4. It’s hard to say what the consequences of that would be. While I doubt that California’s economy is going to suddenly crumble as the ghost of Ronald Reagan shakes his head in disbelief, I don’t think we should count out the possibility of unintended consequences either. The bulk of the research literature shows that, typically, minimum wage increases haven’t been much of a job killer. But as I’ve pointed out a number of times, the prior research tends to look at smaller hikes that don’t tell us much about what a law like the one California is contemplating would do. In part, that’s because pushing the minimum to $15 could touch a lot of industries that wouldn’t have been affected by previous wage increases. As Adam Ozimek notes, California is home to 600,000 manufacturing workers who earn less than $15 per hour. Los Angeles is one of the country’s last remaining apparel manufacturing hubs. Those jobs seem especially at risk now.

Can Europe tell us anything about what might happen in California? It’s hard to say. Labor markets are shaped by lots of things besides the minimum wage, and country-to-country comparisons can send mixed signals. The French, for instance, are actually more likely to have a job than Americans during their prime working years. But the country’s youth unemployment rate has also long been miserable, which may be a more important sign when it comes to judging the effect of the national pay floor. After all, young people are more likely to be looking for minimum wage work.

5. Not to be a concern troll, but if this does go wrong, the people who suffer are likely to be extremely poor families, particularly single mothers and men without high school degrees. A $15 minimum wage would be a much safer proposition if we had a safety net that offered some semblance of support to the chronically jobless. But the policy changes of the past 20 to 30 years have basically shifted the welfare state from helping the truly destitute to assisting the working poor. If a $15 minimum wage makes it harder for unemployed parents to find work, this will exacerbate that change. 

6. On the other hand, I’m pretty sure this will be great for the middle class, who make up a surprisingly large portion of current minimum wage earners.

7. I’ve seen a few people on Twitter argue that this increase is actually too small to put a dent in California’s insane cost-of-living problems. And that’s probably true to an extent. In San Francisco, the living wage for one adult and a child is almost $30. But that’s the thing: We shouldn’t expect minimum wages to solve California’s twisted housing market and unaffordable rents. For that, you need better development policy.

In fact, without more building, it’s entirely possible that higher wages will just lead to more rental and home-price inflation.

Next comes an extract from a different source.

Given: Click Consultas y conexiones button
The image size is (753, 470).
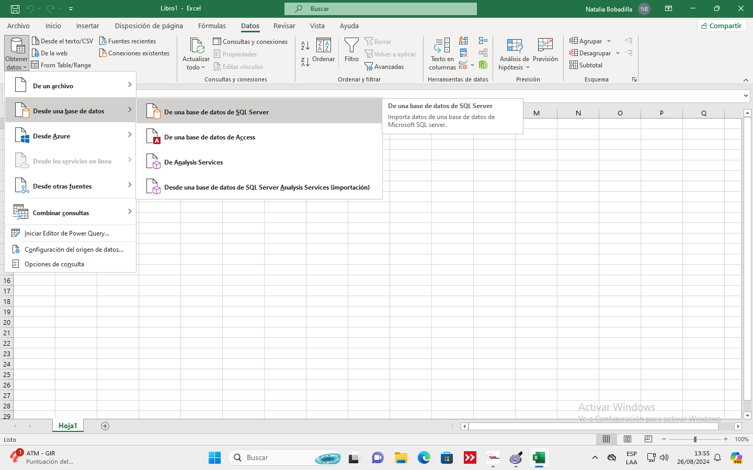Looking at the screenshot, I should pos(250,42).
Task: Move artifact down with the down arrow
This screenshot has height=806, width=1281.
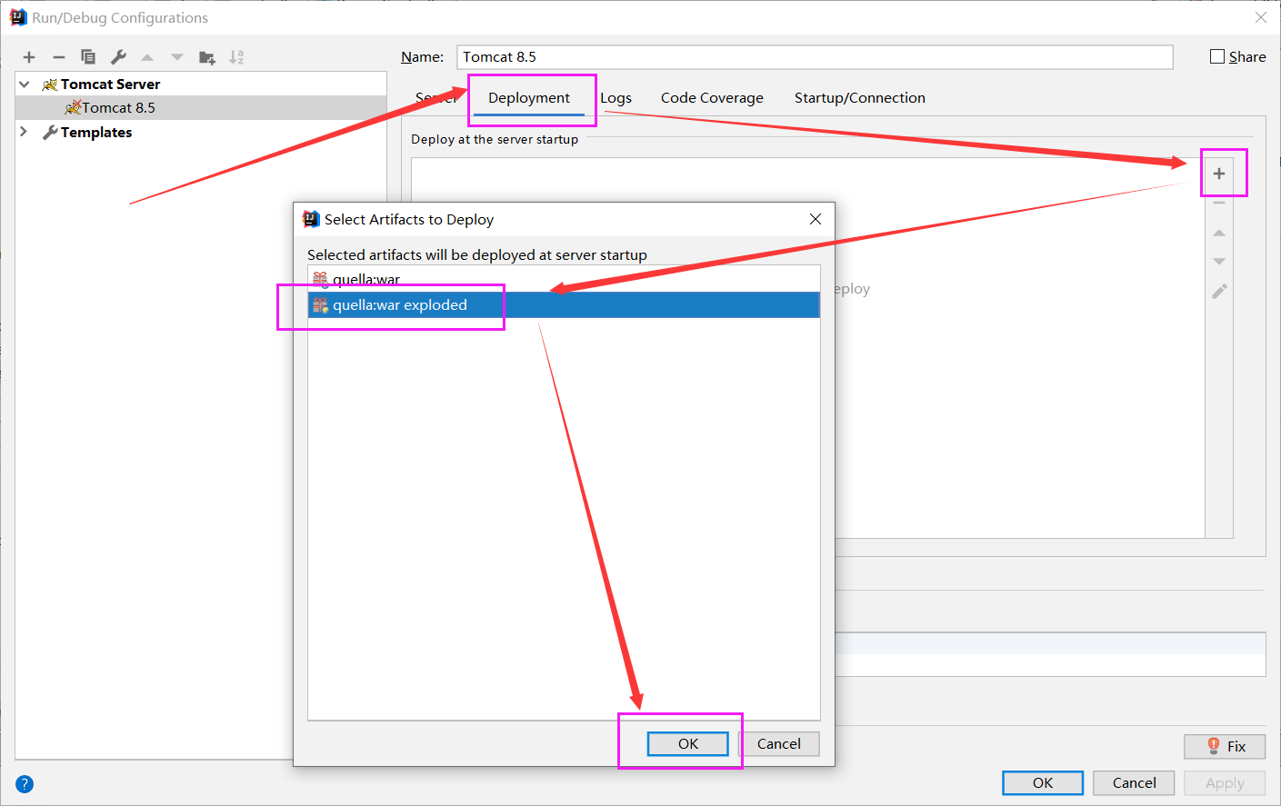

Wouldn’t that be depressing?

8. Some are inevitably going to call the California bill an “experiment” or “test case.” The question is: a test case for what? Seattle or San Francisco would have been a trial run for a large, rich, metropolitan area. But there aren’t really any other states quite like California.  

9. On a related note, I fully expect to spend the next six to 10 years hearing incessant economic comparisons between California and Texas, which were already sort of the yin and the yang of the U.S. economy—high-wage, high-regulation vs. low-wage, low-regulation. Cali’s push to $15 is only going to accentuate the differences and the feud. (Personally, I would be intrigued to see a state combine California’s approach to wages with Texas’ lax live-and-let-build attitude toward housing development. Any takers?)

10. Finally, if you were going to pick a state in which to try a $15 minimum, at this point it might as well have been California, since San Francisco and Los Angeles were already heading there. So cross your fingers and hope it works.